The dynamics of the sweeping curves show to us that mankind is capable of acting in favour of the yet unborn. And that is the most beautiful aspect of the human condition.
We have to trust that this inquiry will take aesthetics into account and find in favour of this application to build a windfarm.
Update Saturday 26th January 2013.
Yesterday I did indeed read out the above little essay to the Gayton-le-Marsh Windfarm Planning Inquiry. I was the only member of the public to speak in favour of the proposal. The gentleman who spoke before me was far from gentle in his vitriolic abuse of me personally and Transition Town Louth generally and one particular statement caused me to e-mail a note to the Inspector. Here it is:
To the Inspector, Gayton-le-Marsh Windfarm Inquiry.
The gentleman who spoke before me this morning, Friday 25th January, made an allegation regarding Transition Town Louth.
He suggested that we had received payments from Ecotricity.
The allegation has the potential to discredit my testimony in the Inquiry.
The allegation is not true.
The allegation is therefore a slander.
We have never received payments from Ecotricity. Our accounts are publicly available on our website at http://transitiontownlouth.org.uk/ (Near top left of page, under 'Last Meeting' or directly from http://transitiontownlouth.org.uk/accounts2012.xls
Doubtless Ecotricity could confirm that they have never paid us.

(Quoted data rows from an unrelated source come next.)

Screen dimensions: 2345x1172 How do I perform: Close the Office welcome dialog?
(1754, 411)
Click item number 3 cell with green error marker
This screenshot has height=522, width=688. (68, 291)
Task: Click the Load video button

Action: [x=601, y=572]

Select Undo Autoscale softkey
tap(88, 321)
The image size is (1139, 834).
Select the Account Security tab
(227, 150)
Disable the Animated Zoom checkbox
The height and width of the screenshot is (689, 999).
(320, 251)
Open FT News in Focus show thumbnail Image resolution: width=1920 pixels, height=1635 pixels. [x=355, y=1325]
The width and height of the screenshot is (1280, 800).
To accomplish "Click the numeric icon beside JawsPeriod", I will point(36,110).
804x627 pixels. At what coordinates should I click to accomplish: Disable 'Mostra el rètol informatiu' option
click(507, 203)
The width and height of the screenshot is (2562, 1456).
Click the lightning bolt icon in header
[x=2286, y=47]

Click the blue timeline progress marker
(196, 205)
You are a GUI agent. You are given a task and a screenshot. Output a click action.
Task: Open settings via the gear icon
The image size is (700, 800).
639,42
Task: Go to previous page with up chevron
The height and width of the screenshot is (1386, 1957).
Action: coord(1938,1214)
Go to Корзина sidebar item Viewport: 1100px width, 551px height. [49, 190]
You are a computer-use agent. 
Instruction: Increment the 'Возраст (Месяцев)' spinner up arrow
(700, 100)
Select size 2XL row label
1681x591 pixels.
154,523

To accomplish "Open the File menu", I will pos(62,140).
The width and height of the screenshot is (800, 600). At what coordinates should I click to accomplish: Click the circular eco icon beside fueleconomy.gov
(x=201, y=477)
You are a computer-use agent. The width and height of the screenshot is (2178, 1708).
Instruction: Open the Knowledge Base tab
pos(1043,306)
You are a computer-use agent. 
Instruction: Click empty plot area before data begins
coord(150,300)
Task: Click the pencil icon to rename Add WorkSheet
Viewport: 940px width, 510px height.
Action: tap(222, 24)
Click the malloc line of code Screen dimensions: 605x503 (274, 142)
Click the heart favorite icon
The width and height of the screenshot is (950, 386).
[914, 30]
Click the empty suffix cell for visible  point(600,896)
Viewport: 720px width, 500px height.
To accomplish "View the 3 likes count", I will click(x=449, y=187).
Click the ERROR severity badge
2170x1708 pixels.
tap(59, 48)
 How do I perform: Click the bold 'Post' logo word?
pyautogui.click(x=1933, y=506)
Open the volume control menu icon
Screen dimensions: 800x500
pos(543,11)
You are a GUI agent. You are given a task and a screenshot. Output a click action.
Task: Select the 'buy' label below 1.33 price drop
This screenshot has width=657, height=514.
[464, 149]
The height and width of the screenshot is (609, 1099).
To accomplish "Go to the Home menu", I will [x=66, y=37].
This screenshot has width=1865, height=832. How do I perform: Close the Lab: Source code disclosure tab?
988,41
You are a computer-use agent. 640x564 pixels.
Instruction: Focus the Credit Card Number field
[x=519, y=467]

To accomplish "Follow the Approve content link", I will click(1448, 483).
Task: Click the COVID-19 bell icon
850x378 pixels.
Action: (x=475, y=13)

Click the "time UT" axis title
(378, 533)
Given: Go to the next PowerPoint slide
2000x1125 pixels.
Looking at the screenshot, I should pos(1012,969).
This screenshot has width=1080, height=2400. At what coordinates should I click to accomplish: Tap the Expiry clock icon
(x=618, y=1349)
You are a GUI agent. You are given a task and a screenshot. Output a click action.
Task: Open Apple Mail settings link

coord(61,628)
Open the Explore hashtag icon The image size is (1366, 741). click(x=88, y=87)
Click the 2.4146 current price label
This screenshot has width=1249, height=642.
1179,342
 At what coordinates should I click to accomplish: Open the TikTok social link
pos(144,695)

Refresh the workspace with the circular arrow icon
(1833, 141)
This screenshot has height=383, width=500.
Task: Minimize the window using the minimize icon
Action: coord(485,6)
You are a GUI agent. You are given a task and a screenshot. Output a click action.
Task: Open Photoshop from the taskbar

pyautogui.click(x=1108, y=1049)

A couple of years ago, as a thankyou for distributing their leaflets and promoting them when we had the opportunity, Ecotricity did send us a £50 voucher for Naked Wines, which we converted into six bottles of wine that, in due course, we drank.
However, the other speakers were polite in the delivery of their statements (if not in their listening to mine). What struck me particularly was their sincerity; they seemed genuinely upset about the prospect of the windfarm. And angry. I do feel for them. Clearly they regarded turbines as ugly and sought to oppose them by using any and all arguments that they could come by irrespective of any facts, just as I had predicted. Some of their objections were just plain weird; one person was concerned that the turbines would spoil her view of the sun glinting off the windscreens of cars on the distant A16, another talked about the seals at Donna Nook. Doubtless the Inspector will be able to deal with these issues as appropriate in a planning inquiry.
But while the facts may be wrong, the arguments bizarre and irrational, we are left with genuine people trying to deal with their genuine emotions. I am now more sure of my suggestions in the essay above, that appreciation of aesthetics is the product of experience, knowledge and understanding. If we are to persuade people to like wind turbines we must first persuade them of the truth of anthropomorphic global warming and the upcoming electricity crisis.
There is, as always, an alternative. It is that proposed particularly by Paul Kingsnorth, of the Dark Mountain Project, who would probably also oppose the windfarm. But his view is that of a deeper despair of civilisation, that windfarms will not solve our problems but merely allow us to believe further that our technological civilisation has a future. I am inclined to think that Paul Kingsnorth is right, but nobody at the Inquiry yesterday was offering to live with less electricity.